Thursday, March 27, 2008

What should be measured in church surveys?

I got a thoughtful e-mail from a pastor/seminary professor here in New England in response to my postings on the Reveal Study.

He asks the big question with applied research on Christianity: What should be measured?

He writes: "Even after [years] as a seminary professor and pastor of a church, I have found no biblically and sociologically validated criteria that could serve as legitimate measures. While I've seen many books on what marks a good church, the criteria seem more intuitive or arbitrary than validated."

Great question...

We could actually break it into two questions:

1) What are the outcome variables. That is, what are the things that mark a successful church?

2) What are the predictor variables. What are the things that change the outcome variables?

Thoughts?

6 comments:

Anonymous said...

Two interesting proposals are Natural Church Development and the Christian Life Profile.

Natural Church Development is probably the closest thing out there to what the question is looking for.

It measures 8 aspects of a church's congregational life and makes predictions about the future growth of the church based on their health as measured by the tool.

The pluses to this tool are that it works for church growth. The downside is that I'm not sure the tool measures much that is distinctively Christian. A mosque or a synagogue could probably use it with minimal adaptation.

The Christian Life Profile evaluates 10 beliefs, 10 virtues, and 10 practices that I believe were arrived at during the doctoral project of the pastor of Pantego Bible Church.

The theory used by some churches is that if people are growing in these areas then the church is functional and healthy.

The pluses is that the tool is distinctively Christian, but I'm not convinced that the tool is all that great. Another downside is that it measures individuals and not their relationships (which the first tool is much better at).

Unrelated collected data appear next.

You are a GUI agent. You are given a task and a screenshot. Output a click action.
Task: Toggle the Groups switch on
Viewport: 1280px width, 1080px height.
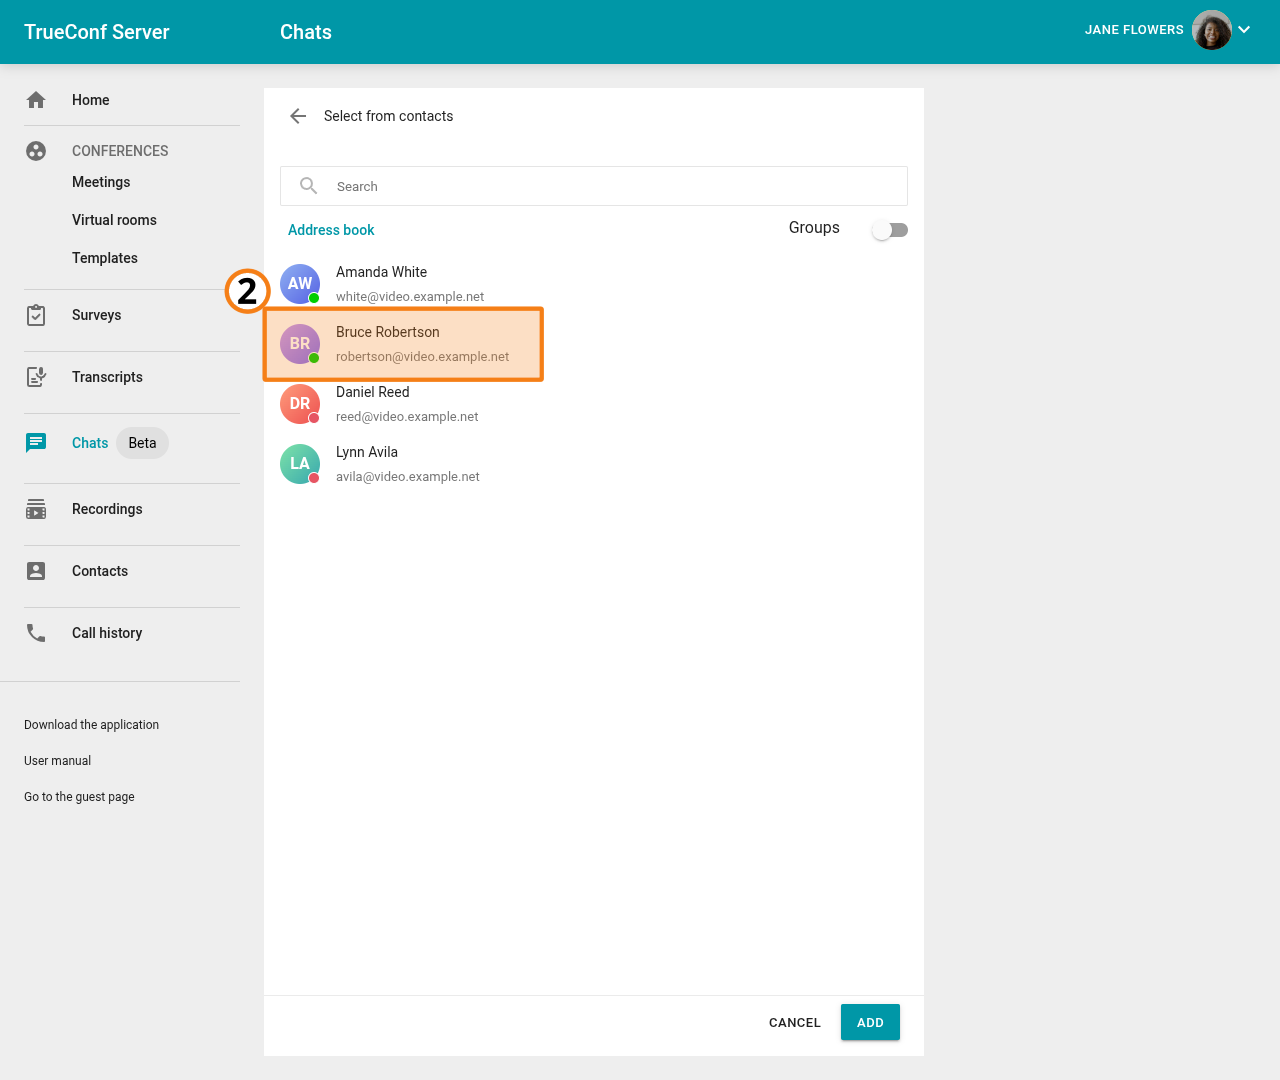pos(889,230)
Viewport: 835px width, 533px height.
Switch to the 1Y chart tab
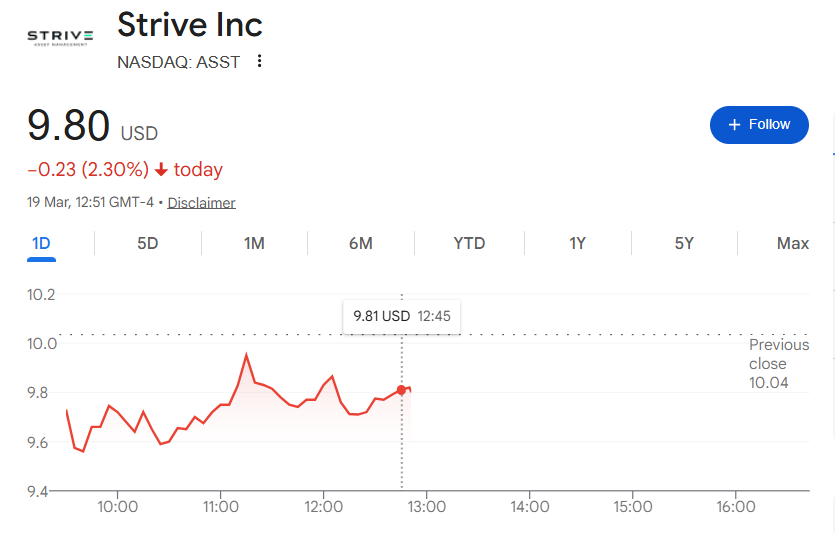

I guess the ideal tool would be a hybrid of these two - one that expected distinctively Christian outcomes in individual lives and also measured organizational health in some distinctively Christian way.

Brad Wright said...

Thank you Glenn, these sources are very helpful!

Knumb said...

I didn't read the Willow Creek series, but a couple of questions spring to mind... stuff to the effect of:

- How many visitors have you introduced yourself to in the last year
-- then further questions to go in depth about that

- How many hours/days have you spent in ministry inside/outside the church in the last year.

One thing I wonder is, are questions about how much you give, in themselves, antithetical to Biblical giving. If the left hand should not know what the right hand is doing, what should a pollster know?

My 2 cents

Anonymous said...

I have used Natural Church Development at my church. The results were accurate as a description of the church. It was fascinating to see how the church reacted to the information.

Derek

Brad Wright said...

Good thoughts, John. The questions get at important things.

I'm glad to hear that you had a good experience, Derek. I've heard that from others.

Sid said...

I would think that a survey should in some way measure the growth of the people in becoming more Christ-like. Are the people becoming more generous, patient, kind, etc. (Fruit of the Spirit kind of things) Otherwise we would be measuring the church by worldly standards such as numerical growth or intellectual standards like how much more does one know.
If you ever put one together I'ld be glad to help do a validation test run at the church I'm serving at.